Re: Single transaction in the tablesync worker?

From: Craig Ringer <craig(dot)ringer(at)enterprisedb(dot)com>
To: Amit Kapila <amit(dot)kapila16(at)gmail(dot)com>
Cc: Ashutosh Bapat <ashutosh(dot)bapat(dot)oss(at)gmail(dot)com>, Ashutosh Bapat <ashutosh(dot)bapat(at)enterprisedb(dot)com>, PostgreSQL Hackers <pgsql-hackers(at)lists(dot)postgresql(dot)org>, Petr Jelinek <petr(dot)jelinek(at)enterprisedb(dot)com>, Petr Jelinek <petr(at)2ndquadrant(dot)com>, Peter Smith <smithpb2250(at)gmail(dot)com>, Peter Eisentraut <peter(dot)eisentraut(at)2ndquadrant(dot)com>, Ajin Cherian <itsajin(at)gmail(dot)com>
Subject: Re: Single transaction in the tablesync worker?
Date: 2020-12-07 00:50:31
Message-ID: CAGRY4nxnZhOm_QwUHdUsJKq80QwwncdtGR7EEYs1mUm-L8+MtQ@mail.gmail.com
Views: Raw Message | Whole Thread | Download mbox | Resend email
Thread:
Lists: pgsql-hackers

On Sat, 5 Dec 2020, 10:03 Amit Kapila, <amit(dot)kapila16(at)gmail(dot)com> wrote:

> On Fri, Dec 4, 2020 at 7:12 PM Ashutosh Bapat
> <ashutosh(dot)bapat(dot)oss(at)gmail(dot)com> wrote:
> >
> > On Thu, Dec 3, 2020 at 7:24 PM Amit Kapila <amit(dot)kapila16(at)gmail(dot)com>
> wrote:
> > >
> > > On Thu, Dec 3, 2020 at 7:04 PM Ashutosh Bapat
> > > <ashutosh(dot)bapat(dot)oss(at)gmail(dot)com> wrote:
> > > >
> > > > On Thu, Dec 3, 2020 at 2:55 PM Amit Kapila <amit(dot)kapila16(at)gmail(dot)com>
> wrote:
> > > > >
> > > > > The tablesync worker in logical replication performs the table data
> > > > > sync in a single transaction which means it will copy the initial
> data
> > > > > and then catch up with apply worker in the same transaction. There
> is
> > > > > a comment in LogicalRepSyncTableStart ("We want to do the table
> data
> > > > > sync in a single transaction.") saying so but I can't find the
> > > > > concrete theory behind the same. Is there any fundamental problem
> if
> > > > > we commit the transaction after initial copy and slot creation in
> > > > > LogicalRepSyncTableStart and then allow the apply of transactions
> as
> > > > > it happens in apply worker? I have tried doing so in the attached
> (a
> > > > > quick prototype to test) and didn't find any problems with
> regression
> > > > > tests. I have tried a few manual tests as well to see if it works
> and
> > > > > didn't find any problem. Now, it is quite possible that it is
> > > > > mandatory to do the way we are doing currently, or maybe something
> > > > > else is required to remove this requirement but I think we can do
> > > > > better with respect to comments in this area.

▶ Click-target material
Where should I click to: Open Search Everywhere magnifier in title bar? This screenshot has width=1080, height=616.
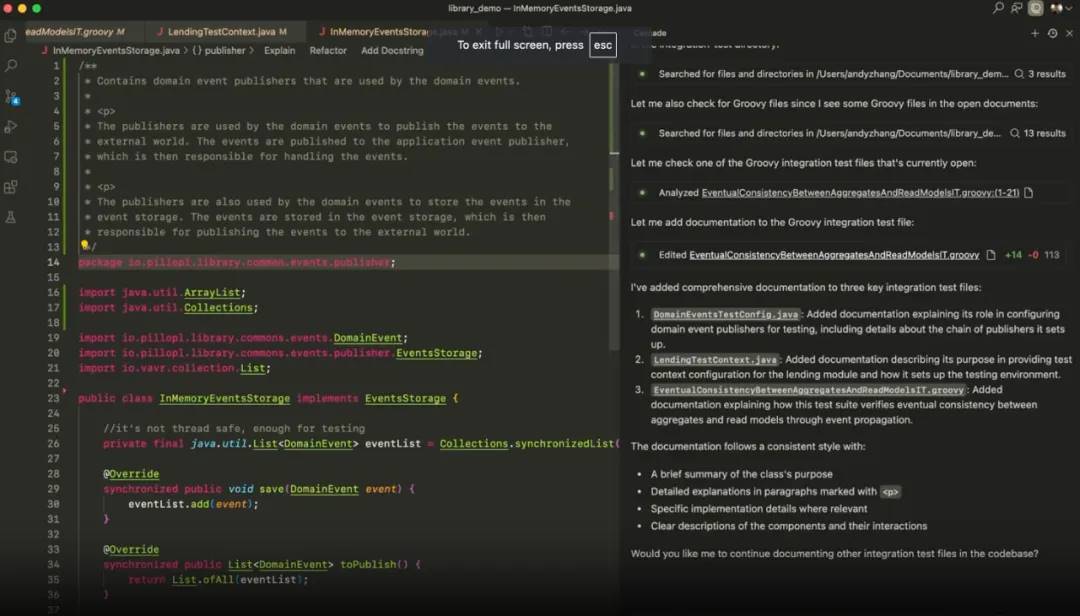(999, 8)
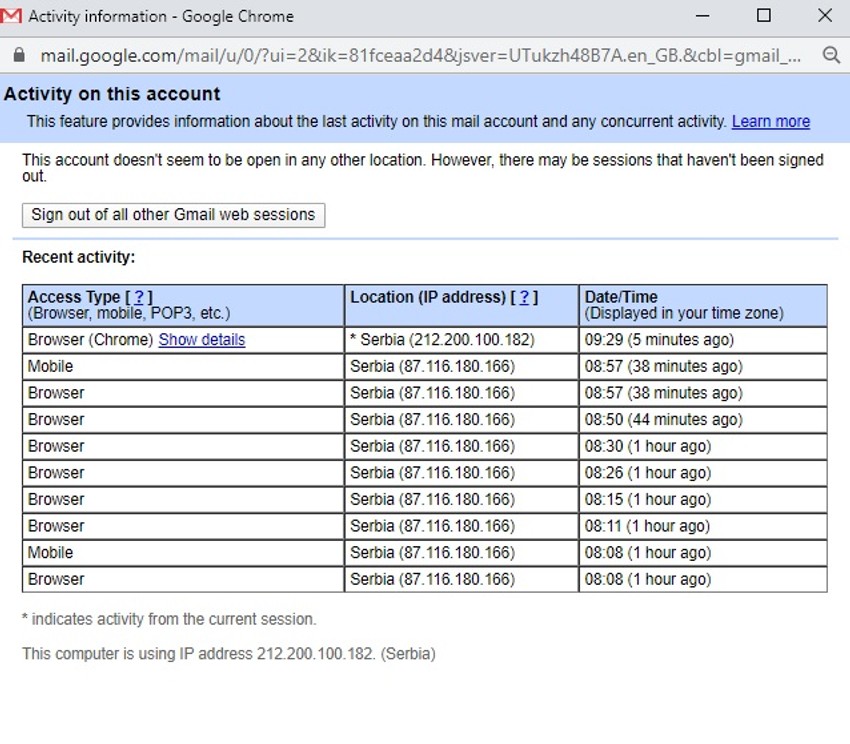Click the 09:29 (5 minutes ago) time entry
850x744 pixels.
[x=659, y=340]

▶ INSTRUCTIONS
(A) In the tablesync worker thread, reproduce the stretch from "From: Craig Ringer" through "Subject: Re: Single transaction in the tablesync worker?", swapping each "Amit Kapila" for "A. Kapila".
(B) Please carry the tablesync worker thread forward from its final line.

▶ RESULTS FOR THE EXERCISE
(A)
From: Craig Ringer <craig(dot)ringer(at)enterprisedb(dot)com>
To: A. Kapila <amit(dot)kapila16(at)gmail(dot)com>
Cc: Ashutosh Bapat <ashutosh(dot)bapat(dot)oss(at)gmail(dot)com>, Ashutosh Bapat <ashutosh(dot)bapat(at)enterprisedb(dot)com>, PostgreSQL Hackers <pgsql-hackers(at)lists(dot)postgresql(dot)org>, Petr Jelinek <petr(dot)jelinek(at)enterprisedb(dot)com>, Petr Jelinek <petr(at)2ndquadrant(dot)com>, Peter Smith <smithpb2250(at)gmail(dot)com>, Peter Eisentraut <peter(dot)eisentraut(at)2ndquadrant(dot)com>, Ajin Cherian <itsajin(at)gmail(dot)com>
Subject: Re: Single transaction in the tablesync worker?

(B)
> > > >
> > > > If we commit the initial copy, the data upto the initial copy's
> > > > snapshot will be visible downstream. If we apply the changes by
> > > > committing changes per transaction, the data visible to the other
> > > > transactions will differ as the apply progresses.
> > > >
> > >
> > > It is not clear what you mean by the above. The way you have written
> > > appears that you are saying that instead of copying the initial data,
> > > I am saying to copy it transaction-by-transaction. But that is not the
> > > case. I am saying copy the initial data by using REPEATABLE READ
> > > isolation level as we are doing now, commit it and then process
> > > transaction-by-transaction till we reach sync-point (point till where
> > > apply worker has already received the data).
> >
> > Craig in his mail has clarified this. The changes after the initial
> > COPY will be visible before the table sync catches up.
> >
>
> I think the problem is not that the changes are visible after COPY
> rather it is that we don't have a mechanism to restart if it crashes
> after COPY unless we do all the sync up in one transaction. Assume we
> commit after COPY and then process transaction-by-transaction and it
> errors out (due to connection loss) or crashes, in-between one of the
> following transactions after COPY then after the restart we won't know
> from where to start for that relation. This is because the catalog
> (pg_subscription_rel) will show the state as 'd' (data is being
> copied) and the slot would have gone as it was a temporary slot. But
> as mentioned in one of my emails above [1] we can solve these problems
> which Craig also seems to be advocating for as there are many
> advantages of not doing the entire sync (initial copy + stream changes
> for that relation) in one single transaction. It will allow us to
> support decode of prepared xacts in the subscriber. Also, it seems
> pglogical already does processing transaction-by-transaction after the
> initial copy. The only thing which is not clear to me is why we
> haven't decided to go ahead initially and it would be probably better
> if the original authors would also chime-in to at least clarify the
> same.
>

It's partly a resource management issue.

Replication origins are a limited resource. We need to use a replication
origin for any sync we want to be durable across restarts.

Then again so are slots and we use temp slots for each sync.

If a sync fails cleanup on the upstream side is simple with a temp slot.
With persistent slots we have more risk of creating upstream issues. But
then, so long as the subscriber exists it can deal with that. And if the
subscriber no longer exists its primary slot is an issue too.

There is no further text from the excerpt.